The court was reluctant to extend the discovery timeline because of “the additional delay that bifurcated discovery would impose, should defendant fail to win on summary judgment.” The court also considered “the potential expenses associated with its determination here” and noted that the purported class would include approximately 550 applicants and that seemed to be a “manageable corpus.” Moreover, the court opined that the lender’s “true concern may not be economic cost, but litigation risk” and such “litigation risk is not properly considered in measuring the burden of discovery.”
Finally, the court cited “the interests of justice in determining the most appropriate structure for discovery.” The allegations “portray routine, if not serial, misdirection and delay in the HAMP loan modification process.” The court found that the plaintiffs had “sufficiently alleged that Defendant’s policy of delay and obfuscation misled Plaintiffs as to the status of their loan modification application.” Although the court acknowledged that such “allegations are as yet unproven,” it viewed the allegations as “hardly surprising, given the larger environment surrounding HAMP.” The court noted that “federal courts have seen no shortage of complaints alleging unscrupulous conduct in the processing of HAMP applications….” At least seven such cases had been filed in the Eastern and Southern districts of New York and the subject lender had been a named defendant in a California case involving the subject type of litigation.
The court also found it “ironic” that the lender “accused of ‘routinely ask[ing] homeowners to resubmit financial information on pretextual grounds; mislead[ing] homeowners over the phone; and ignor[ing] completed loan modifications in what is fairly read to be a series of steps designed to string along loan modification applicants,’…now seeks to establish procedural hurdles that may fairly be read to string along the adjudication of plaintiffs’ legal action.
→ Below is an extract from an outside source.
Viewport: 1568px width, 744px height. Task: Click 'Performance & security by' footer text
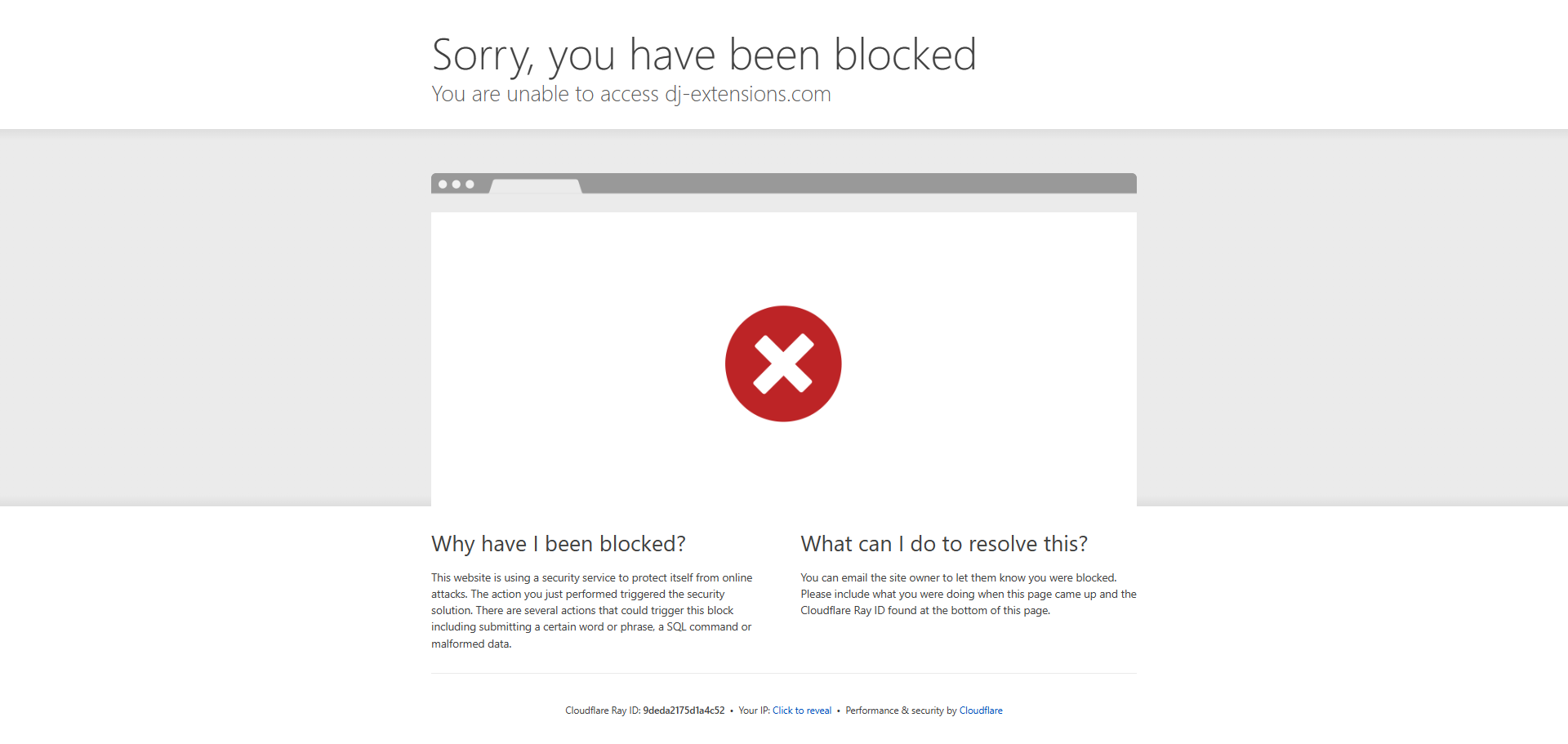(x=901, y=711)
The proposed path appears neither just nor fair.”
Moreover, “the named plaintiffs’ claims, even on their own, require discovery into the scope of the harm [lender] allegedly worked on other homeowners.” A plaintiff asserting a GBL Section 349 claim “must demonstrate that the acts or practices have a broader impact on consumers at large” and “private contract disputes between the parties do not fall within the ambit of the statute.” Thus, the plaintiffs must demonstrate that the lender “misled other New York homeowners during the HAMP application process in order to survive summary judgment” and “such evidence may likely be available only through discovery into [lender's] records of other HAMP applications.” Thus, the court believed that limiting discovery to the merits of the plaintiffs’ individual claim, “could be tantamount to deciding the case in favor of defendant.” The court emphasized that the plaintiffs “not only have the right, but an obligation, to conduct discovery concerning the merits of other potential plaintiffs merely to establish the bona fides of their own claim.”
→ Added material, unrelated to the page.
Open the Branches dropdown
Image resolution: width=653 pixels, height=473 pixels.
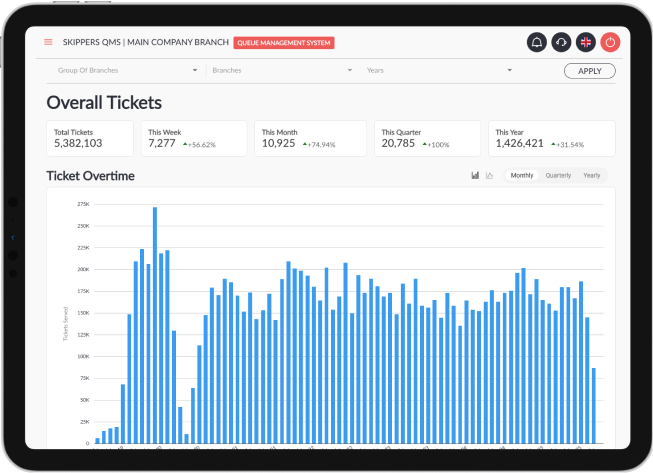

Finally, the court warned that the subject decision “is not a license to pursue discovery however [the plaintiffs] see fit.” The plaintiffs are obligated “to move for class certification at an early practicable time, and the parties’ discovery requests should be tailored as such.”
Pandit v. Saxon Mortgage Services, CV 11-3935, NYLJ 1202603324622, at *1 (EDNY, Decided June 5, 2013), Brown, J. (Magistrate).
Scott E. Mollen is a partner at Herrick, Feinstein and an adjunct professor at St. John’s University School of Law.